PAGE EXCERPT:
· · · · · · ·
Hearing about the recent attacks that happened in Paris, that continue to happen in Syria, Lebanon, Egypt and many other less publicized places in our world, at first, made me want to run.

I wasn’t proud of this initial reaction.

Looking at the violence and trauma that others were going through felt extremely painful and I felt extremely powerless. It wasn’t because I didn’t care. It was because it hurt.

The bloodshed that I saw in my mind when I read articles or listened to the news actually felt like a black cloud that would settle around my heart. It overwhelmed me to see this and I felt frozen in my tracks.

This week I didn’t talk to anyone about Paris because I didn’t know what I could do to help.

I felt guilty that my first instinct was to turn away from this and their pain. I also wondered if many other people felt the same way?

Powerless.

I was conflicted. I did not want to add any more blame or harm to our world and I also did not want to spread propaganda that would cause further hate, so I remained quiet about Paris and Syria and all the other suffering in our world.

Everyday I practice sitting meditation and it is here I witness, in myself, a smaller war than the one that is currently going on outside.

For the first 10 years that I practiced meditation, most days I wanted to run. I got to know my feelings of being overwhelmed and frozen in life well, through this simple Buddhist practice. Sitting on my meditation cushion, I worked daily on my relationship with my own inner struggles. When I saw that I was feeling frozen about Paris in the same way as when I had first started meditating, I realized it was time for me to face the outward struggles too.

Since my teens I have followed the teachings of the American Buddhist Nun, Pema Chodron.

It was from Pema Chodron’s writings that I first learned the meditation technique of tonglen. She described this practice as being the one we can pull out in difficult times. Tonglen is about doing the opposite of what our instincts tell us to do. Instead of running away from what feels overwhelming, we breathe it in. We inhale our raw experience and on our out-breath we exhale that which would would bring it ease.

I sat down on my bedroom floor with my frozen heart and body and I rang my meditation bell and I took my first breath in. I breathed in what was heavy and dense in my consciousness around the state of the world. I breathed in the deaths in Paris. I breathed in the displacement of refugees and bloodshed in Syria. I breathed in the immense suffering of Egypt.

I breathed in all those who were living amidst civil war and the children who were forced to become child soldiers. I breathed in the anguish of women in war torn countries who regularly experienced rape and other violations of their person. I breathed in the people, all people who have lost their homes, children and lovers. I breathed in the feeling of hate and powerlessness that causes us to turn on our neighbors. I breathed in the destruction of our planet through our own industrialization of it. I breathed in the annihilation of our animals through means of devised habitat destruction and multinational food production.
· · · · · · ·
GIVEN PROBLEM 1:
Copy the passage of the essay on tonglen starting with "Hearing about the" and going on through "because it hurt.".
GIVEN PROBLEM 2:
Carry on the essay on tonglen, picking up right after its last sentence.
The lines that come after this are separate material, unrelated to the essay on tonglen.

MATERIAL PROVIDED:
· · · · · · ·
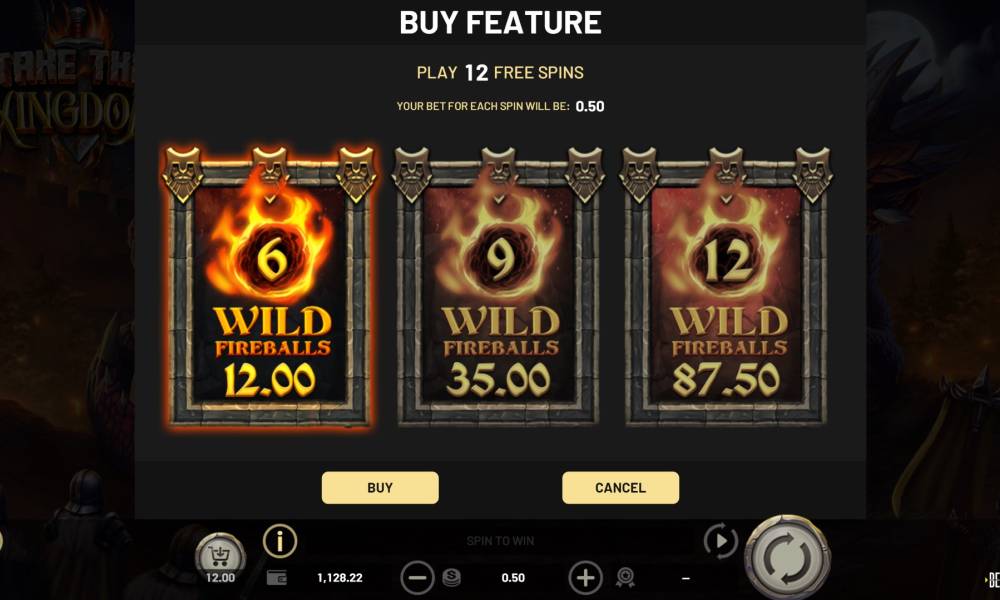Start autoplay with the circular play icon
The height and width of the screenshot is (600, 1000).
click(x=721, y=541)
· · · · · · ·
WRITTEN REPLY 1:
Hearing about the recent attacks that happened in Paris, that continue to happen in Syria, Lebanon, Egypt and many other less publicized places in our world, at first, made me want to run.

I wasn’t proud of this initial reaction.

Looking at the violence and trauma that others were going through felt extremely painful and I felt extremely powerless. It wasn’t because I didn’t care. It was because it hurt.

WRITTEN REPLY 2:
With each breath I inhaled this pain. I then exhaled a light. Each time I breathed in suffering, I breathed out peace.

And I slowly started to unfreeze, just a little.

What I could offer right now was the practice of building up my own courage. If I could face these things in myself, I could witness what frightened me in the world.

When I came home today, I decided I could do a little more. I called my mother and I asked her if she wanted to come over and sit with me. We sat down together in the living room under a warm blanket, with her legs on top of mine.

I was still thinking: What could I do to help Paris, Syria and all the others suffering?

It was then I found my mother’s foot under the blanket next to me and I began to massage it lightly. She closed her eyes. Her shoulders dropped and her breathing slowed. She let out a, “mmmm.”

My mother and I spent the next hour taking turns rubbing each other’s feet.

This is something I could do. I could begin spreading gentleness in my own home instead of pain.

Later that night I was able to read several articles on the violence that was happening all over our planet and I knew as I continued to de-thaw that I could still do more. I could create something from the suffering that was occurring. I could write and I could connect with you.

I hope that the ripples spread, that the peace I wish for when I sit reaches, even just a little, further than my own body.

For if it touches even the trees that stand here next to me, it would be enough. I could then understand,
that we practice at peace not only for ourselves. We practice because some place in us knows it is impossible for us to be separate and that the suffering in the world is never singularly ours to own.

In a universe where we breathe the same air and we are fed by the same earth, how could it be any different?

I will practice peace today in my own life in hopes that the ripples spread.

I hadn’t known what I could do about Paris or about the other violence and war in the world, so I froze. It turns out I could do quite a lot. I could witness great suffering by breathing in its pain. I could reach out and touch someone I loved and work on forming relationships of peace. I could also create.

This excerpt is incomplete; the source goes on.